Los herederos del dictador creen, y así lo han defendido en el juicio sobre la propiedad del pazo, que es suyo porque fue donado a Francisco Franco, en aquel momento jefe del Estado, mientras que la jueza de A Coruña ha sentenciado que fue al revés, que fue donado al jefe del Estado, que entonces era Franco. Y así hasta hoy.

Coches con la bandera de España han pasado una y otra vez por la carretera que rodea al pazo, algún curioso sorprendido por la cantidad de periodistas se ha apostado en los alrededores a ver qué pasa, pero más han sido los que han reivindicado la propiedad pública y han coreado consignas en contra del franquismo.

Sobre todo, una veintena de militantes nacionalistas que sostenían banderas y una pancarta de varios metros en la que se podía leer, "Que nos devuelvan lo robado: Franquismo nunca más" entre cánticos de "Franquismo hay que ir muriendo" al ritmo de "Guantanamera, Guajira Guantanamera".

Entre ellos se encontraban varios de los denominados 19 de Meirás, denunciados por la familia Franco por ocupar simbólicamente el pazo en agosto de 2017 y que piden el archivo de las actuaciones porque si, después de este fallo judicial sobre el inmueble, los herederos del dictador no son los legítimos propietarios "tampoco tienen legitimidad" para denunciarlos.

También ha acudido a las inmediaciones del pazo Carlos Babío, coautor del libro "Meirás, un pazo, un caudillo, un expolio", que ha lamentado estos últimos 45 años de "connivencia" de las administraciones con la familia Franco desde la muerte del dictador, y ha afeado al presidente de la Xunta, Alberto Núñez Feijóo, que aborde los usos del pazo sin contar con la participación social.

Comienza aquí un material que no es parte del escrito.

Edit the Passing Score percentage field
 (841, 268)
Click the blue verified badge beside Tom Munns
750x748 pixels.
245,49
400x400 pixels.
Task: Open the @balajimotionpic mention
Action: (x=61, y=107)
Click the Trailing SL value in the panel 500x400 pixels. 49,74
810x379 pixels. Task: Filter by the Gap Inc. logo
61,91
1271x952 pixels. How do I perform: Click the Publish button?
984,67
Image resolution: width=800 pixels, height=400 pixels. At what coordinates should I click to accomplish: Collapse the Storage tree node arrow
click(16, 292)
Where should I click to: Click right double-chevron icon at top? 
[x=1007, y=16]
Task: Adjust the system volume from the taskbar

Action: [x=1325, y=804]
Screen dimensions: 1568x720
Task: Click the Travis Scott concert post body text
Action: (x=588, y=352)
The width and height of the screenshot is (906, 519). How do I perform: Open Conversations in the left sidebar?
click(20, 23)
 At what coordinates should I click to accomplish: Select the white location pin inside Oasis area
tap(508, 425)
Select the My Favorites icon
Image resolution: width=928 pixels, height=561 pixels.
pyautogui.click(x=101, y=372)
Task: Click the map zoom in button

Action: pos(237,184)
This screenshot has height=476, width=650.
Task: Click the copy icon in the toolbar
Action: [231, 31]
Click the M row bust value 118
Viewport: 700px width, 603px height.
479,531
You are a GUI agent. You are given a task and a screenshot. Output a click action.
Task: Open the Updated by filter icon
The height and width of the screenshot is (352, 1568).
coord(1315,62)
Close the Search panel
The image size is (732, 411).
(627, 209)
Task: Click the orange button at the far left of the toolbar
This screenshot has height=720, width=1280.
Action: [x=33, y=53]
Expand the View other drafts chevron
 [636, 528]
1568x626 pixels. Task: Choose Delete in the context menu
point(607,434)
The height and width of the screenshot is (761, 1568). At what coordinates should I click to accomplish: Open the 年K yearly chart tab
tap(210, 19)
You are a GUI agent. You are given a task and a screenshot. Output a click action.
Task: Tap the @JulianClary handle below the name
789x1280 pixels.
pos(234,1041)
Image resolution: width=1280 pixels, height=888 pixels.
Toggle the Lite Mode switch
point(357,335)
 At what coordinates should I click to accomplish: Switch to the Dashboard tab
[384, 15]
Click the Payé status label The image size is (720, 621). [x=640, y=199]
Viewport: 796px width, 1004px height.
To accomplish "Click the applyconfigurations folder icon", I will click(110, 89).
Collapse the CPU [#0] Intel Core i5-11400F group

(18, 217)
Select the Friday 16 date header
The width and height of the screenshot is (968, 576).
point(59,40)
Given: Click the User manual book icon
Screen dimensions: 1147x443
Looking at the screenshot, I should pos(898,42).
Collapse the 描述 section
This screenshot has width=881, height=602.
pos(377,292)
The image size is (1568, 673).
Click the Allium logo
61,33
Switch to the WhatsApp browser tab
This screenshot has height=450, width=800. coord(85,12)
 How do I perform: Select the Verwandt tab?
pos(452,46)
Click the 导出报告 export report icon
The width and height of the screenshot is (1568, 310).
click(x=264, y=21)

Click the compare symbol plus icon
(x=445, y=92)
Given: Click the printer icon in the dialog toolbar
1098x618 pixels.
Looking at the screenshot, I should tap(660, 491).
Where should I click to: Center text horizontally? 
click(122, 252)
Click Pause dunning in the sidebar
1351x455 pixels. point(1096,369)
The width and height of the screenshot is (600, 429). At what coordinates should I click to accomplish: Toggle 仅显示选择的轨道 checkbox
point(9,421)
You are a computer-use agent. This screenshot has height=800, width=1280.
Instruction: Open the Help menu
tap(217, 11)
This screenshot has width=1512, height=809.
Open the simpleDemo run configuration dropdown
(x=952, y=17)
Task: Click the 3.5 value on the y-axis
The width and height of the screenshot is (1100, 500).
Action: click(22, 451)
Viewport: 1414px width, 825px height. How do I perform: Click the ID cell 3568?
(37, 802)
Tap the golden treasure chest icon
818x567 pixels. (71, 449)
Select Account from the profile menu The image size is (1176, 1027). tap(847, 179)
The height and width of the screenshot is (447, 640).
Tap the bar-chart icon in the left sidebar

Esos usos, ese nuevo relato para Meirás contará "la verdad" del paso de Franco por el inmueble con perspectiva democrática y reivindicará la figura de la escritora Emilia Pardo Bazán, aunque esta última es la que cuenta con más simpatías, al menos por parte de las autoridades gallegas y de origen gallego.

La gestión del pazo es la otra cuestión a dirimir, ya que el Gobierno ha encargado este tema a Patrimonio Nacional, al menos en el transcurso de esta ejecución provisional, mientras que la Xunta reclama esa tutela para Galicia por ser el pazo un bien pagado por los gallegos y ubicado en su tierra.

Está previsto crear un grupo de trabajo en forma de fundación o consorcio, en el que cada administración participe en el ámbito de sus competencias, que se ocupe de preservar y conservar el lugar hasta que haya sentencia definitiva, pues se espera retomar las visitas al pazo en unas cinco o seis semanas, convertido ya en un "faro de igualdad" que proyecte una "mirada democrática".